Pada tahun 2011 kasus HIV/AIDS mencapai 15 orang, 6 orang tahun 2012, 32 orang tahun 2013, 66 orang tahun 2014, 67 orang tahun 2015, 50 orang tahun 2016, 44 orang tahun 2017, 56 orang tahun 2018 dan 56 orang tahun 2019.

Kemudian pada tahun 2020 kasusnya bertambah lagi sebanyak 73 orang, 39 orang tahun 2021, dan tahun 2022 kasus bertambah 46 orang hanya dalam satu semester.

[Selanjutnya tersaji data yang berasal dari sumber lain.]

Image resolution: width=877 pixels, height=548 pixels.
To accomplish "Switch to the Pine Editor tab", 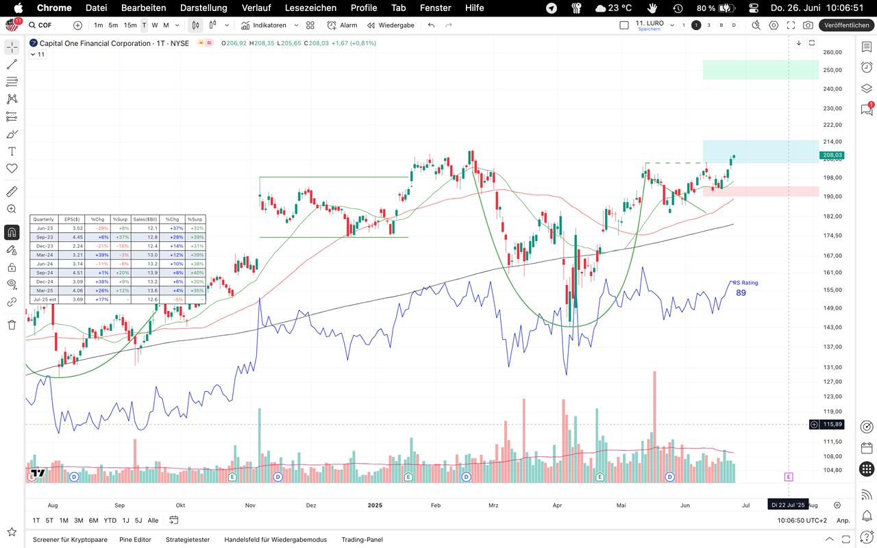I will 135,539.
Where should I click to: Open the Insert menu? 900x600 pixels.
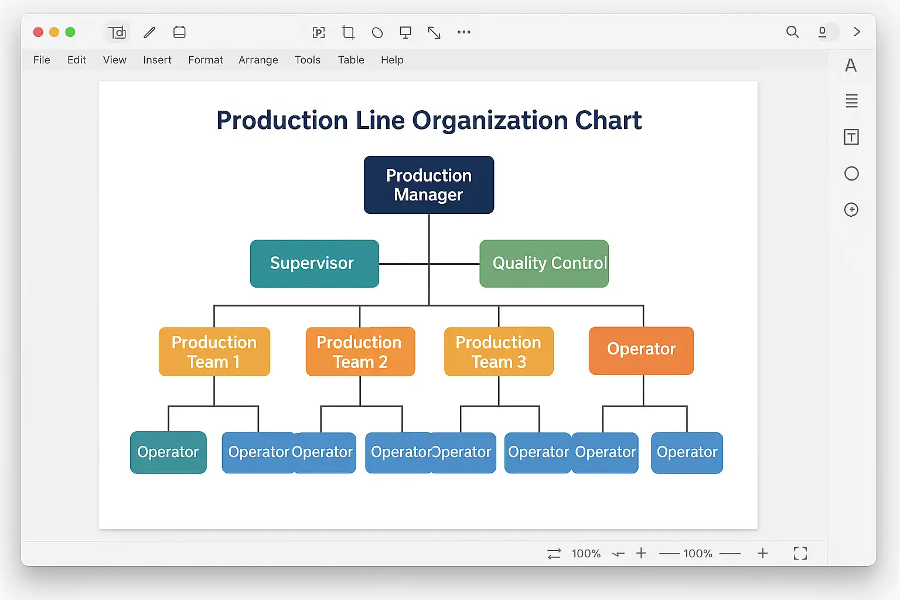click(x=157, y=60)
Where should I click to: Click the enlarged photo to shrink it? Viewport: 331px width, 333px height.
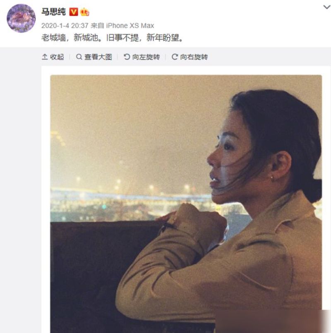tap(186, 204)
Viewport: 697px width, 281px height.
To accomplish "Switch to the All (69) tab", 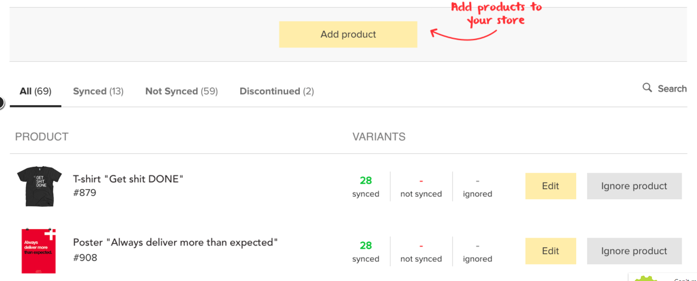I will coord(36,91).
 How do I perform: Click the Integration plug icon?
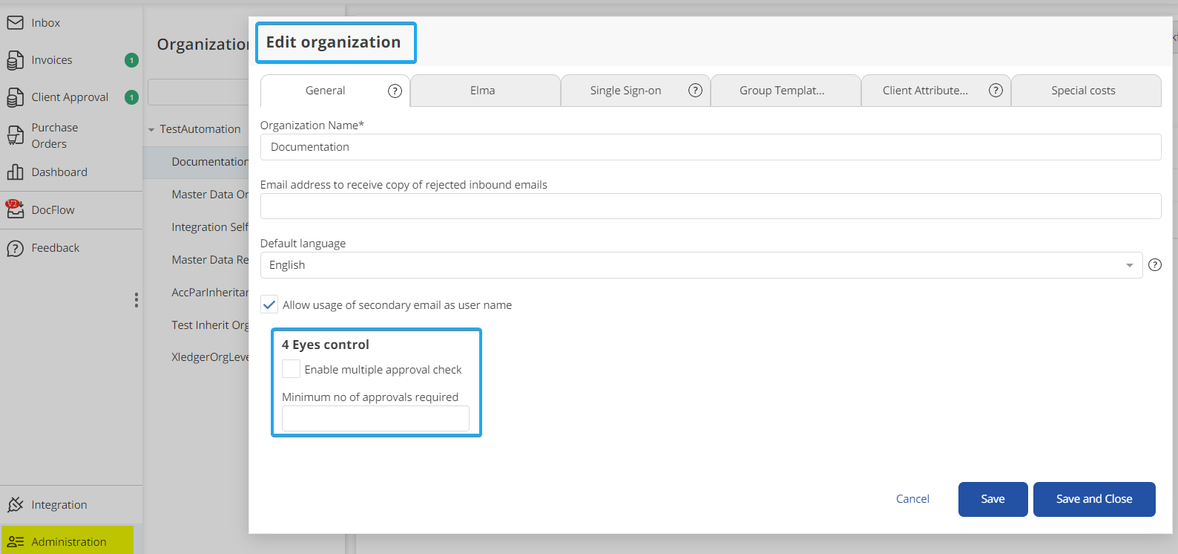coord(15,505)
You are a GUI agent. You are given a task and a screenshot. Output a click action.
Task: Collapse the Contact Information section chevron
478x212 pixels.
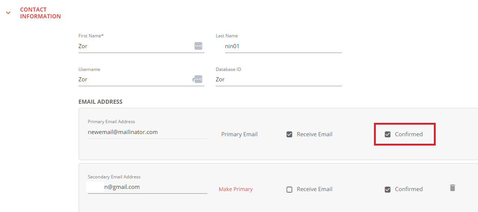8,13
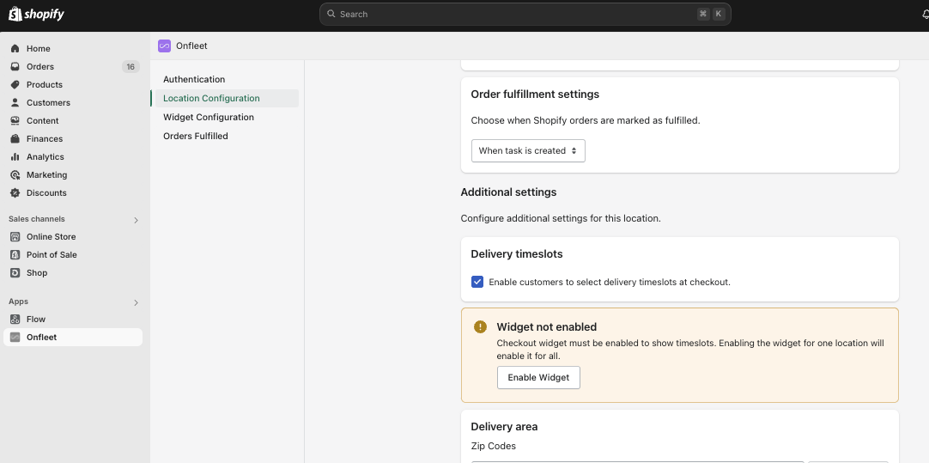Open Customers via person icon
The width and height of the screenshot is (929, 463).
point(15,102)
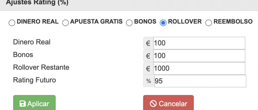Select the DINERO REAL radio option
The height and width of the screenshot is (110, 258).
[12, 23]
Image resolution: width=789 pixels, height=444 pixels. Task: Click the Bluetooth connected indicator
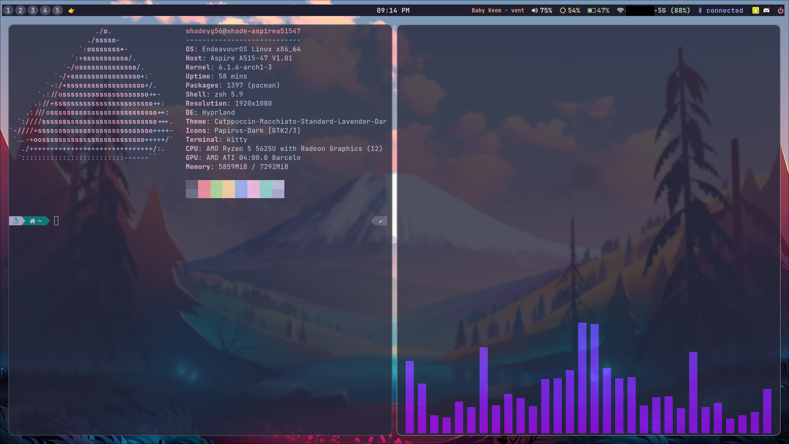tap(720, 10)
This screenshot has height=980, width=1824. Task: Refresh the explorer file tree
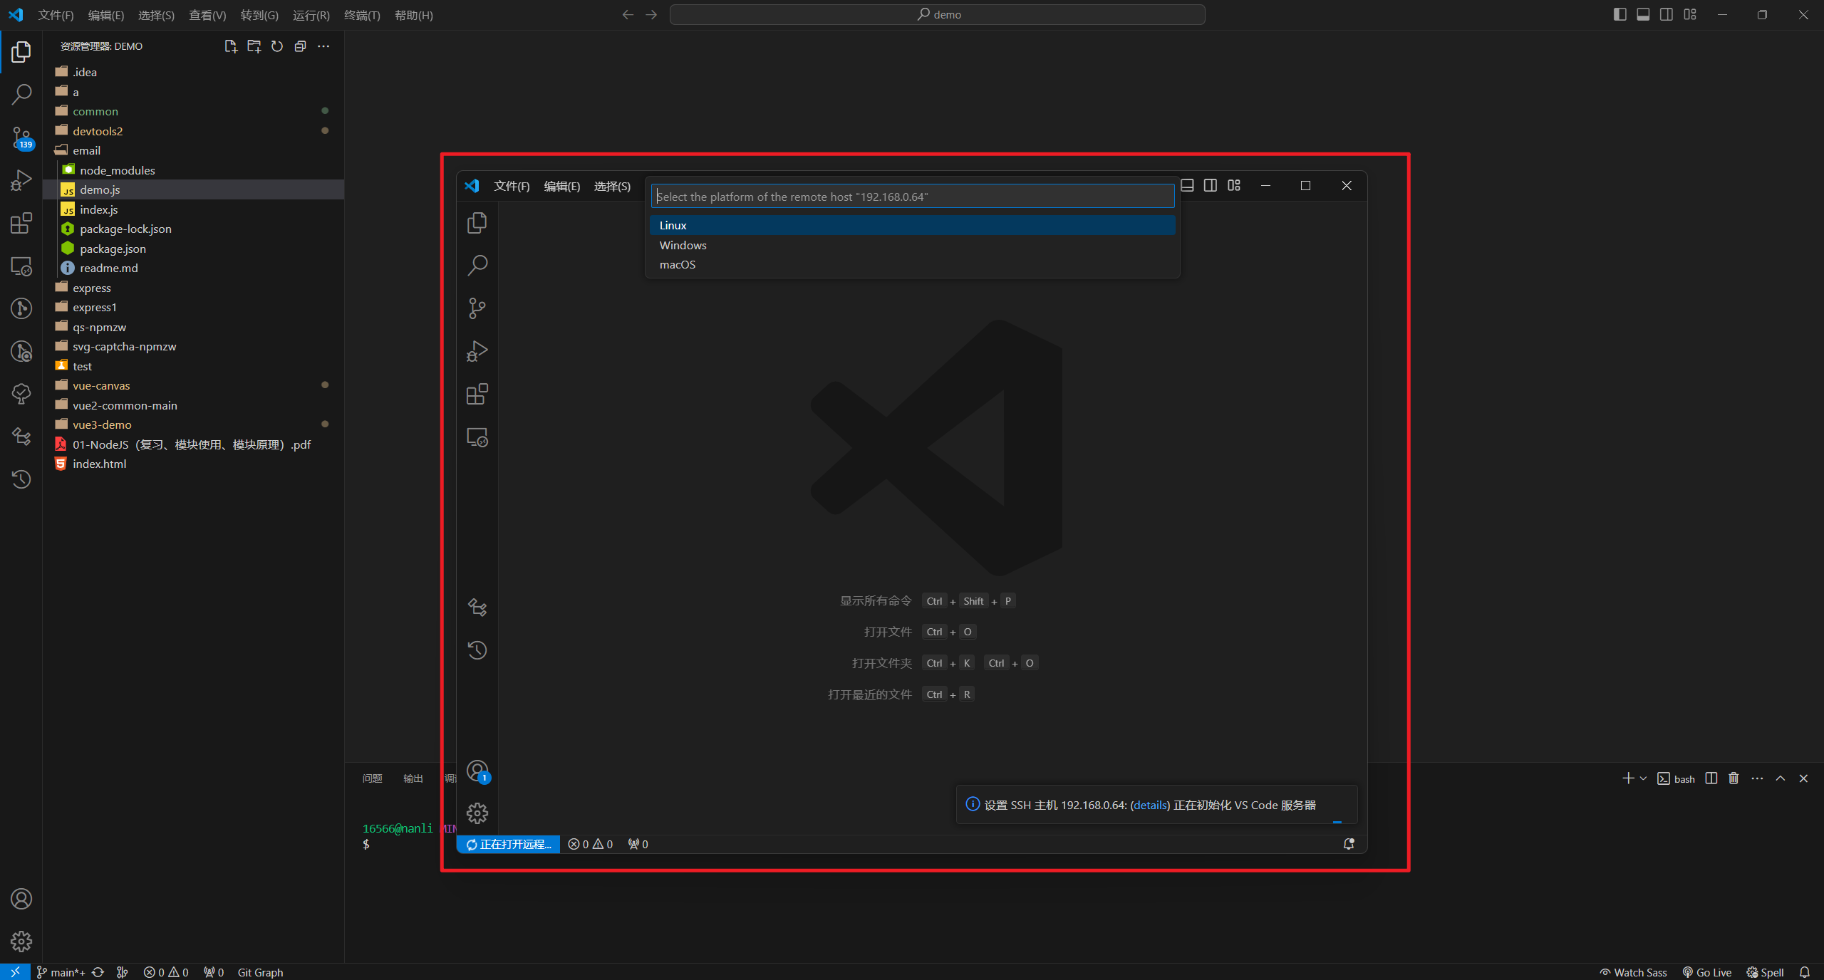pos(277,46)
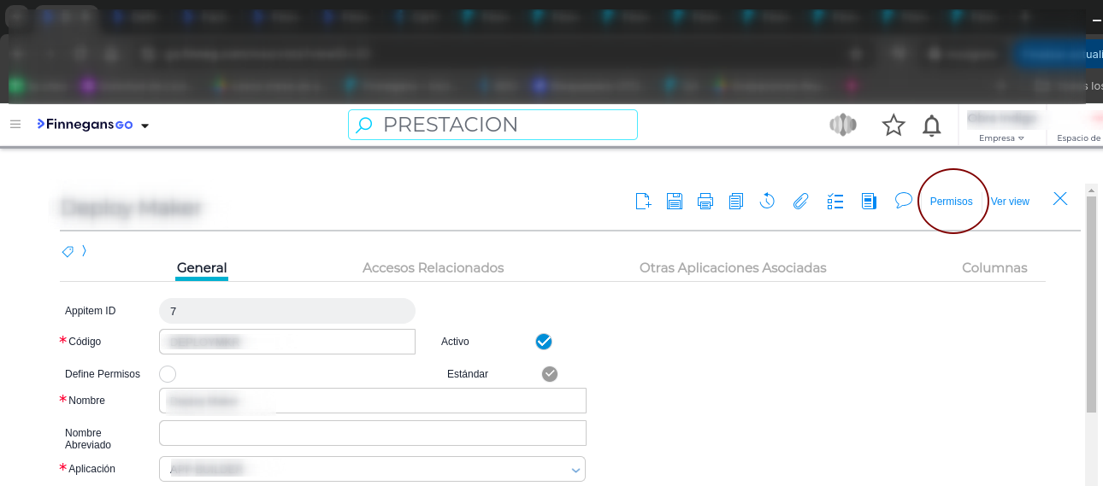Screen dimensions: 1103x486
Task: Click the Nombre Abreviado input field
Action: (372, 433)
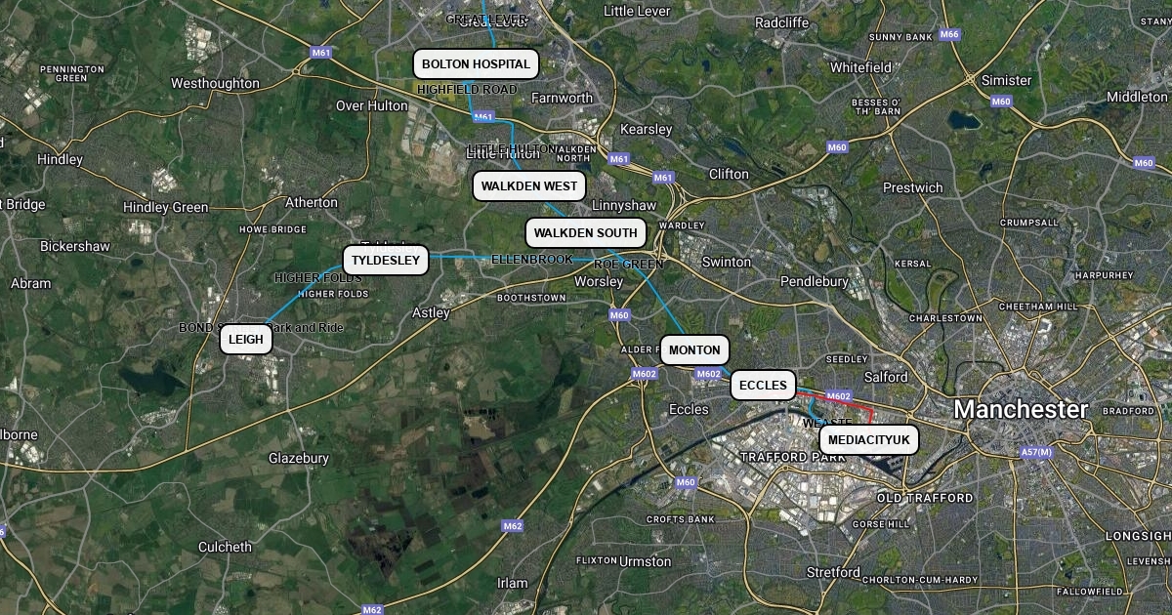Open the WALKDEN SOUTH station marker
This screenshot has width=1172, height=615.
(586, 233)
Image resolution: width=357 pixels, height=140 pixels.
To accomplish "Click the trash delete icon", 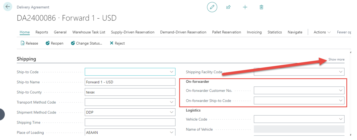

"Dari data itu memang yang paling tinggi disebabkan oleh kasus Lelaki Seks Lelaki (LSL)," kata Nurul.

Untuk menekan penambahan kasus tersebut, pihaknya melakukan pengawasan terhadap populasi kunci, seperti kelompok yang berperilaku sering bergonta-ganti pasangan dan bertukar jarum suntik.

Baca juga: Menteri Agama Tegaskan Tak Ada Perspektif dalam Islam Sebut Poligami Bisa Cegah HIV/AIDS

Kemudian dilakukan juga terhadap wanita pekerja seks (WPS), waria, lelaki seks dengan lelaki (LSL), dan pengguna napza suntik (penasun).

"Dari pemeriksaannya dilakukan ke lokus-lokus atau kelompok yang berisiko itu. Dari hasil pemeriksaan paling banyak akibat LSL yang jumlahnya ada 25 kasus pada tahun ini," ucapnya.

Melihat banyaknya kasus HIV/AIDS, pihaknya akan terus melakukan pemeriksaan dengan cara screening menemukan kasus.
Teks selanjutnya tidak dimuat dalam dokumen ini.